▸ Written task:
Change every occurrence of "Abbrechen" in the data below to "Cancel" and leave the rest of the data unchanged.

▸ Records provided:
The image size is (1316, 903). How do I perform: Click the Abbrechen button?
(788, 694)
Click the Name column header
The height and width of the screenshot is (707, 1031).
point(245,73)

▸ Solution to the problem:
The image size is (1316, 903). How do I perform: Click the Cancel button?
(788, 694)
Click the Name column header
The height and width of the screenshot is (707, 1031).
point(245,73)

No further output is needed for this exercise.